We cannot let arrogance be our mode of relating to God’s creation. When we are arrogant, we see everything as it relates to us—will this hurt me? Will this help me? Arrogance clouds our vision from seeing creation as it relates to God. Arrogance is a form of pride, and pride is a form of sin. I do think it is time to recognize that the abuse of the earth is sinful. To move toward better practices of stewardship we need a change of heart—a conversion to a Christian spirituality that takes seriously the claim that life is God’s and life is good. Christ came not only to redeem individuals, but to redeem the whole creation.

Next Saturday our church parking lot will hopefully be teeming with life—life in all its astounding diversity. And I hope that this Blessing of the Animals will give us an opportunity to cultivate a deeper gratitude for God’s creation. I hope we will be reminded of what a blessing life is—all of life. This earth is a cathedral of God’s making. Let us learn anew to say grace for this vast and glorious home, and to match our thanksgivings with the hard work of stewardship.

Sunday, November 6th -

Click here to read Matthew 25:1-13.

We know the great commission and the greatest commandments pretty well. But there is another “great” in the Christian tradition that is relevant to our scripture verse this morning: The Great Disappointment. On October 22, 1844, the second coming of Christ did not happen—much to the despair of the upwards of one hundred thousand followers of William Miller, who had predicted that the end of the world as we know it would kick off on that fateful morning. Many of Miller’s followers had taken drastic measures to prepare for the big day. Some had even sold their family farms and quit their jobs. When the day came and went without a downpour of heavenly fireworks, many people were devastated. Thousands abandoned their faith altogether. But a small and loyal following resulted in the eventual development of two denominations—the Seventh Day Adventist church and the Jehovah’s Witness movement.

The Great Disappointment was a huge event—or, should I say non-event—in the history of the Christian faith, and not just for the groups that directly emerged from Miller’s teachings. William Miller’s apocalyptic predictions marked the beginning of the modern obsession with the end of the world, an obsession that crosses denominational lines. No matter that folks who predict the end times constantly have to rework their calculations; the apocalypse is big business in the United States. There are popular books on the second coming of Christ—Hal Lindsay’s The Late Great Planet Earth in the 1970s, and the long-running Left Behind series in more recent years. Then there are the movies and television programs; just last year, one of the networks ran a miniseries called Revelations that approached the last days with a hefty dose of imagination and more than a pinch of conjecture.

The end-times frenzy is a central force in some Christian churches. When I was ten or so, I attended a worship service at a friend’s church that had a chart on the sanctuary wall detailing precisely when the rapture was going to occur, leaving those who were not members of that denomination to suffer the tribulation. It scared me—though not enough to remember what day they had determined would be the last!

The science of the apocalypse is complicated. End-times predictors approach the bible as if it is a code to be cracked. They often emphasize the book of Revelation, reading it as literal prophecy, and often taking it out of its context as a letter written to the early church. Any numbers that pop up in the bible are fair game to be included as proofs for intricate theories pinpointing the end of the world. The icing on this doomsday cake is the reading the signs of the times—linking up current events such wars, famines, political conflicts, and natural disasters with biblical prophecies. Even as I recognize that apocalyptic speculation is undertaken with pure and faithful motives, the effect of such speculation is often fear and hysteria rather than hope and joyful expectation.

Supplied records
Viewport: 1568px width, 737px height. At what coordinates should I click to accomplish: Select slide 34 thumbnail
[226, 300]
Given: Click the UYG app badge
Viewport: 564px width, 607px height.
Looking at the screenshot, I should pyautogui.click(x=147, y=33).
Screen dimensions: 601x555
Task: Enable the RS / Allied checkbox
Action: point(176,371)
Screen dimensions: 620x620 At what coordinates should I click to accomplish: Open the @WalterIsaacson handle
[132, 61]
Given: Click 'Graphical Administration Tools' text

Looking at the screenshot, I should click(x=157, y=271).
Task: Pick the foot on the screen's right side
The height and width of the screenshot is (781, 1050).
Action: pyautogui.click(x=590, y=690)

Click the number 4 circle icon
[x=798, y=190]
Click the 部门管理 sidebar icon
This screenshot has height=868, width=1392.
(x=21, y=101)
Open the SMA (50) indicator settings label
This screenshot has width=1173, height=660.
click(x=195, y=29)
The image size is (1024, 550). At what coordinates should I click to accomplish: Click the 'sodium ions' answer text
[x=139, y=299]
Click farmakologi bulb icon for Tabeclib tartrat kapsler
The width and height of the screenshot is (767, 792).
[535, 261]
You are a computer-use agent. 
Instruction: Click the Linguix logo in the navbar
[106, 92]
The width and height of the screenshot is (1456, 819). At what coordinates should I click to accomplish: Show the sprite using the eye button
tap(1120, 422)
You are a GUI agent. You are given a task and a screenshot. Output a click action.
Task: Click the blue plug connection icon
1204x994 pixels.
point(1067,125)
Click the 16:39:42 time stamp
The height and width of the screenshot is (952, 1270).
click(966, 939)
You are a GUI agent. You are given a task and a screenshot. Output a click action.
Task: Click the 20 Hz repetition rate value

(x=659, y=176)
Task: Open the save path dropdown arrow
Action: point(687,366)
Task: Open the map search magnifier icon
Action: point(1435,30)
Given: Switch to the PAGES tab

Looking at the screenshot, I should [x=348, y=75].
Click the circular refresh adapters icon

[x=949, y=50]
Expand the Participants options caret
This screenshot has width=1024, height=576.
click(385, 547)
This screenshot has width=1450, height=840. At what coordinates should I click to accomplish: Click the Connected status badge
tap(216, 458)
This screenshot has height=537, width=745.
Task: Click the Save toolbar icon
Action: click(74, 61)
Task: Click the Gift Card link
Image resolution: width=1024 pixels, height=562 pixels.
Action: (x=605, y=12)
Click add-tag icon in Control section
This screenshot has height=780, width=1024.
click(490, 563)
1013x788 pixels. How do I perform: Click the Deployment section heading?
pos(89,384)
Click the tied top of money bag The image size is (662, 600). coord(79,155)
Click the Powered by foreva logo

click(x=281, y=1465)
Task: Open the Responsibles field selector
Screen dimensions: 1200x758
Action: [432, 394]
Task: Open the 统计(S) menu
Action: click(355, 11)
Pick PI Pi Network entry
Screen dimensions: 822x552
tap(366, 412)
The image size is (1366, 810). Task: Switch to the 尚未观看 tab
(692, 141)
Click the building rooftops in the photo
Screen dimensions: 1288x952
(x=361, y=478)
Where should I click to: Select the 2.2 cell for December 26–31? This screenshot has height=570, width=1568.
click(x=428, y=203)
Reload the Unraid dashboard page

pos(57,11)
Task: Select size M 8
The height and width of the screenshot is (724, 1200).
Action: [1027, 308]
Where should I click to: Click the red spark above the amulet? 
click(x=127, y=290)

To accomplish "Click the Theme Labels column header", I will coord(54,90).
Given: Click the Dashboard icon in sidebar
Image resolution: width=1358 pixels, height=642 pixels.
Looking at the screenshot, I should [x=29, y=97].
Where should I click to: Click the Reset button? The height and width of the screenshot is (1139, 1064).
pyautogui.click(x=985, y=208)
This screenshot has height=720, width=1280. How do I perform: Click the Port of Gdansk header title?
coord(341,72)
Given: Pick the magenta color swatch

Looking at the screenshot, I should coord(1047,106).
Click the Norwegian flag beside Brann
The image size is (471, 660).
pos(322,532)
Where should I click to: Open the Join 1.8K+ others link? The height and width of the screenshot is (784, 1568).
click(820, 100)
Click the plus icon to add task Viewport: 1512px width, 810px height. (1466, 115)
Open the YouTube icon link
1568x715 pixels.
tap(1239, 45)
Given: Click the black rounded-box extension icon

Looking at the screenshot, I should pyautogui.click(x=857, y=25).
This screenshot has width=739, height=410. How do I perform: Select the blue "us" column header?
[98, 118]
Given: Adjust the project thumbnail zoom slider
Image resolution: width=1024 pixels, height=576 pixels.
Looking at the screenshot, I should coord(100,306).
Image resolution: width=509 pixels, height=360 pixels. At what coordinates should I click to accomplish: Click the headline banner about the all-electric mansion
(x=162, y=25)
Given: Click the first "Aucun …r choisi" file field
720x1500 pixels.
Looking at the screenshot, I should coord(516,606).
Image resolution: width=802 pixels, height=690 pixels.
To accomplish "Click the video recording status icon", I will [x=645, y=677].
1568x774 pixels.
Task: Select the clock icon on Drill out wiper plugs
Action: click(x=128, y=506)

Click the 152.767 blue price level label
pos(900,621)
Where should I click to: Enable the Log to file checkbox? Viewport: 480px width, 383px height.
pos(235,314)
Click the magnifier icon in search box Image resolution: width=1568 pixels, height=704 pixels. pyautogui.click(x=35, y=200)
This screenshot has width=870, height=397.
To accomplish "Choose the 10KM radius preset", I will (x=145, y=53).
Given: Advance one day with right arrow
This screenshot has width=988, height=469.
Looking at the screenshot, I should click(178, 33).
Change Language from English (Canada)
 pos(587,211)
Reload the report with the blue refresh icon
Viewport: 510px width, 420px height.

To-do list
A. Pull out every line in the entries that contains the string "button". Uppercase and lowercase count as different.
B. Write the next part of the sermon on the end times, picking up after its final sentence.
The sermon on the end times and the entries have no connection to each other.

Exercise responses
A.
The width and height of the screenshot is (1456, 819). At what coordinates should I click to accomplish: Show the sprite using the eye button
Where should I click to: Click the Reset button? The height and width of the screenshot is (1139, 1064).

B.
I lift up this contemporary expression of apocalyptic thought not only because it is extremely popular, and therefore what many people think of when they consider the second coming of Christ, but also because it strikes me as such a vastly different picture than that which is painted by Jesus in the parable we heard today.

Jesus sets the stage for the parable of the bridesmaids by giving us a big clue right off the bat. Even as the bridesmaids scurry off with their lamps to meet the bridegroom, Jesus divulges that five of the women are wise, and five of the women are foolish. All the bridesmaids are where they are supposed to be. All the bridesmaids fall asleep when the bridegroom doesn’t show up. However, the five wise women are prepared for his delay. They have brought oil with which to replenish their lamps for the long wait. The foolish women who have run out of oil beg their friends to share, but the fact is that the wise bridesmaids don’t have a drop of oil to spare. They have just what they need to greet the bridegroom and celebrate the inception of his marriage. The foolish bridesmaids are sent off to the merchants to buy more oil, but their last minute attempt to make up for their foolishness is simply too little too late. They’ve missed the boat. Meanwhile, the wise women who were fully prepared for the late arrival of the groom have entered the bright and warm wedding celebration. The parable ends with the premonition, “Keep awake, therefore, for you know neither the day nor the hour.”

I think that it is really hard to read this kind of scripture without filtering it through the cloud of apocalyptic hysteria that has stormed through Christian churches in the past hundred and fifty years. To get to the core of this parable—to uncover the gospel kernel within it—we need to peel away the layers introduced by pop culture apocalypticism.

So if this parable doesn’t resemble contemporary end-times fever, what does it teach? The scripture does imply that something is going to happen, something about which we know neither the day nor the hour. The point of this scripture is not to encourage us to figure out that day or that hour. Regardless of when this momentous event in the life of the kingdom of God is going to occur, there will be waiting involved. But not idle waiting. Waiting that is filled with intentional preparation. The core of this scripture lesson is the matter of readiness. The question each hearer of this word must ask himself is this: am I like the foolish bridesmaids, who waited for the bridegroom without the oil they needed to keep their lamps burning? Or am I like the wise bridesmaids, who came prepared to wait for the bridegroom’s delayed arrival?

Why all this waiting in the first place? The early church—the first and second generations to read Matthew’s gospel—believed that Jesus was going to return to earth within their lifetime. The newborn Body of Christ had no idea that God’s plan for the church was to minister in the name of Jesus Christ through millennia. The early assumption was that Jesus was going to hotfoot it back to the earth to harvest the seeds of the kingdom he planted during his first coming. But the day did not come. Their expectations for a quick second coming were mounting to a first Great Disappointment.

So the waiting is a reality; each generation experiences the same anguish of waiting for the kingdom of God to come into fruition on earth. The point is not to parse when the waiting will finally cease. The point is to be prepared—to have oil for one’s lamp when the Christ returns. So what is this oil?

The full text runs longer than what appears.